A Brief History of Everyone Who Ever Lived: The Stories in Our Genes

by Adam Rutherford

Monday, June 10, 2019

Featured image for A Brief History of Everyone Who Ever Lived: The Stories in Our Genes

Loved this. It took me a while to get into the stride of it, but once I did it was pretty much unputdownable. One of those books I want to absorb so much of in order to have coherent evidence based arguments to throw at idiots (or the unenlightened at least, not everyone I argue with is an idiot after all, I can’t be bothered to waste time talking with the completely closed-minded.) I read this from the library but I’m pretty certain I’ll be buying the author’s next book(s) so I can keep them on hand if they look as useful and good as this one.

If I had to pick one argument to take away from this one and try to keep in my brain it would be the evidence that leads to the conclusion: “What is unequivocal is that the colloquial and traditional descriptions of race that are commonly used in the West are not accurately reflected in the underlying genetics”. Yes, we can all look at a person and describe them using racial terminology but the designations are all seen through our own cultural filters (though I think I have some mild version of face-blindness so I’m rubbish at guessing people’s heritage by anything other than which Pantone chip their skin matches), but genetically there’s no way to look at our genes and neatly classify people into any of the taxonomies that the racists would like.

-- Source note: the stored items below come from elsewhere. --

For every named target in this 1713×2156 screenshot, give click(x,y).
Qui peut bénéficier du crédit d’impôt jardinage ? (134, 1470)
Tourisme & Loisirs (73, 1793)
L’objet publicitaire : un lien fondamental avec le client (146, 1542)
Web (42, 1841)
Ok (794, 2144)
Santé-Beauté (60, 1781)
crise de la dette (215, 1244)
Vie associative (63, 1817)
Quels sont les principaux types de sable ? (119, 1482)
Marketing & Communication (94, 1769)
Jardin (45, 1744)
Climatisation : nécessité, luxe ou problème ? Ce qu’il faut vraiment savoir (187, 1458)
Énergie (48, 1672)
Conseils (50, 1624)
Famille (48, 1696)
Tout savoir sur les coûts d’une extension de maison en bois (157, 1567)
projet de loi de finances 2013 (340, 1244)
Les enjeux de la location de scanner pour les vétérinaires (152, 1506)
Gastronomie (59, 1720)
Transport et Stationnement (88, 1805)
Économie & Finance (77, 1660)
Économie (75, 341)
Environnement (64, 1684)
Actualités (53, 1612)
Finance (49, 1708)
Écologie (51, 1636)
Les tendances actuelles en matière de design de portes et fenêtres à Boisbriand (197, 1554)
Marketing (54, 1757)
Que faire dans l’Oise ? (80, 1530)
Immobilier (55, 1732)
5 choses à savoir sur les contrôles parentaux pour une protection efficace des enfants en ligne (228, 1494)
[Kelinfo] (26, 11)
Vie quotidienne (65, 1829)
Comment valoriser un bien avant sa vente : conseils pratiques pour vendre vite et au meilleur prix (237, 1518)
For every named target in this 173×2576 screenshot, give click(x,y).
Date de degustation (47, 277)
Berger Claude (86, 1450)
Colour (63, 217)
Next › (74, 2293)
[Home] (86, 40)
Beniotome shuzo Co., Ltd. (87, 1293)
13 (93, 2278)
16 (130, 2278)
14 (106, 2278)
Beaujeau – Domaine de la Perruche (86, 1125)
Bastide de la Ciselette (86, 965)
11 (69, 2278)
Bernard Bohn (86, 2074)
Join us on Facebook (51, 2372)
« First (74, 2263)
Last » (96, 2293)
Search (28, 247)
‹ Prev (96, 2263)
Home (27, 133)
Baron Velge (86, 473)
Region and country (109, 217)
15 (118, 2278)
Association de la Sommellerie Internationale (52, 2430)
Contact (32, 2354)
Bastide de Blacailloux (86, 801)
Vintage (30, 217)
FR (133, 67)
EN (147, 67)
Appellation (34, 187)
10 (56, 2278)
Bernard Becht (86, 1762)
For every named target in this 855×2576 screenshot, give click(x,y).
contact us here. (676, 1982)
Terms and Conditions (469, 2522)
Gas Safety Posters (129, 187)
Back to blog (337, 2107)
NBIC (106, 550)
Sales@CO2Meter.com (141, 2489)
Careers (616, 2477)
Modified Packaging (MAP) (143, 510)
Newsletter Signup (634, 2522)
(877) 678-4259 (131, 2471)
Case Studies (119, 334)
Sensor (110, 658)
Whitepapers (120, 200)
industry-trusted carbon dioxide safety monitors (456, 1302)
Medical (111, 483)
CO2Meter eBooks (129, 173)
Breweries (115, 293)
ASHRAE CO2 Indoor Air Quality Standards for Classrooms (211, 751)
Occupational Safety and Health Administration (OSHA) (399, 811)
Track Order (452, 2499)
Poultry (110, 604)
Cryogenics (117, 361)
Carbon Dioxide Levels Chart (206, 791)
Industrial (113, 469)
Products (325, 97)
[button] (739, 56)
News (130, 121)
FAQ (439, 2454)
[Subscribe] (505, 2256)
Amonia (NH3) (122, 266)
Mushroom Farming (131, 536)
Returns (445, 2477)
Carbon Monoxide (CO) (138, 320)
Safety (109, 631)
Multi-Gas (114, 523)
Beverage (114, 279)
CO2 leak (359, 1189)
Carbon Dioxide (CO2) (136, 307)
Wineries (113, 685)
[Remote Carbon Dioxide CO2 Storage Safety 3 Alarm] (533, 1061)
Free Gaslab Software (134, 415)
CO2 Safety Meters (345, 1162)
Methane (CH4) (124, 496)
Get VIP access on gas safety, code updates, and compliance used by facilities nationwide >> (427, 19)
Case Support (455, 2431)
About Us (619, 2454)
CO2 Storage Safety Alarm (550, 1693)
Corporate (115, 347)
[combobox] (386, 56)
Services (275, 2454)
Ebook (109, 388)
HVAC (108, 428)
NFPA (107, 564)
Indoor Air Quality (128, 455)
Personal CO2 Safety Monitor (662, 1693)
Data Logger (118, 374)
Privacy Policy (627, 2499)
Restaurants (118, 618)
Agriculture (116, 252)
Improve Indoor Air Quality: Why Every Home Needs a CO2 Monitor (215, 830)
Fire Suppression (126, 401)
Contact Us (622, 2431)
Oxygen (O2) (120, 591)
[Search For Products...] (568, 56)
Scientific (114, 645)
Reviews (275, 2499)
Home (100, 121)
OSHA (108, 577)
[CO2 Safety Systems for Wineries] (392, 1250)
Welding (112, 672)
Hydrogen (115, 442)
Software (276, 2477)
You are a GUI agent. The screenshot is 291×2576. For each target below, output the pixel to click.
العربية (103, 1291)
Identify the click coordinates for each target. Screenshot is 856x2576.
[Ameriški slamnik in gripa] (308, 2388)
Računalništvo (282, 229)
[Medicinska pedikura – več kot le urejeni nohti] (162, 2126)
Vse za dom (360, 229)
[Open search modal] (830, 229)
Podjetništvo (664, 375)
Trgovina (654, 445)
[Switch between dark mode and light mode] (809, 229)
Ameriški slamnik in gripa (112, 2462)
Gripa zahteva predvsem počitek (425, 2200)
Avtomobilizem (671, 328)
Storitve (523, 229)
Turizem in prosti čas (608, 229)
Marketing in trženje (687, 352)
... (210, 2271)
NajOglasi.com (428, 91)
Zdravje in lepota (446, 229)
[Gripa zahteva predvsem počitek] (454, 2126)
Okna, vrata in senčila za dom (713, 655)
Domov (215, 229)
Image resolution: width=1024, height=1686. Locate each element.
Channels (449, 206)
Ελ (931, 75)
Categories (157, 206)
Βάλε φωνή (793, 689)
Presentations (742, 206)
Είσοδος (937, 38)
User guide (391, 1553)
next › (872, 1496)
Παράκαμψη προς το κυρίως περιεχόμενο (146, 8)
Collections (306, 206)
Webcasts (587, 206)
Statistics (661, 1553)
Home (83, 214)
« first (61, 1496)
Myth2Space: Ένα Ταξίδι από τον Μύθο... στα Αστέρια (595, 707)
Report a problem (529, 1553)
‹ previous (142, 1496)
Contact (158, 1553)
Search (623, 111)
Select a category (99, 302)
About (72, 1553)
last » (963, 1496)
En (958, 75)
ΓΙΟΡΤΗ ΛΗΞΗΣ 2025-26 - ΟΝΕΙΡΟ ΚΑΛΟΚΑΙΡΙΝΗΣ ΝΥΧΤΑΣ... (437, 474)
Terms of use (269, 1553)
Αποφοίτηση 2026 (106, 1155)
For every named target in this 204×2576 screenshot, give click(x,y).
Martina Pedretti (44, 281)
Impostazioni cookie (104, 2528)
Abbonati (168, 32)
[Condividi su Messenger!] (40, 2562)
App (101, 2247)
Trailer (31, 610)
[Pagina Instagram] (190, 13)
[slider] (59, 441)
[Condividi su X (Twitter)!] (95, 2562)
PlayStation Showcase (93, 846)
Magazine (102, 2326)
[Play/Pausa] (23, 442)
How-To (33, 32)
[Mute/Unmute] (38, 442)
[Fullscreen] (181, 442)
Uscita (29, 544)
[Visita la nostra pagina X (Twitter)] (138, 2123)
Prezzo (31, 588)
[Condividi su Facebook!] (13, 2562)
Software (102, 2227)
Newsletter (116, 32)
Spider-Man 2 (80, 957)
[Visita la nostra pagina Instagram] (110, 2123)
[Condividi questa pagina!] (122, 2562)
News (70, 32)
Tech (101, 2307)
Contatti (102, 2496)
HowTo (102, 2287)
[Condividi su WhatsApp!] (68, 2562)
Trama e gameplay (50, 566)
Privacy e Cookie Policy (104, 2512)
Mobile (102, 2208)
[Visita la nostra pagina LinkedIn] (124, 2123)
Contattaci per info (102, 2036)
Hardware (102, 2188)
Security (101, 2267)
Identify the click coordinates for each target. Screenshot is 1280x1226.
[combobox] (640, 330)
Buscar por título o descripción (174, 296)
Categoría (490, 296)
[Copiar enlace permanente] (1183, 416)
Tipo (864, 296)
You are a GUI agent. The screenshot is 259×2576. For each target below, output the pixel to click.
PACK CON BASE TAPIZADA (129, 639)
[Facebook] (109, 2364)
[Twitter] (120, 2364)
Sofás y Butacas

After I finished the book I looked up human genetic clustering and found the maths of the attempts at genetic clustering all super interesting. Would you like two races? The boundaries could be drawn in any number of places, maybe we could say the native Americans, Australians, Asians are one race and everyone else is in the other. Or seven races? That makes the Kalash people of the Himalayas split out as their own race? Apparently the racists like to pick out the attempt at “five genetic clusters” which looks most like the ones they think exist a priori, but why is five the magic number? And none of these clusters look to split the white European people out into a race of their own which seems to be what the racists I see in the UK at least would like.

Anyway, if you want the cohesive argument on this, as well as a vast array of other interesting things that fall out of our genetics, then read the book, there’s a lot more to it than this. I’m just jotting things down to jog my own memory of an excellent book here.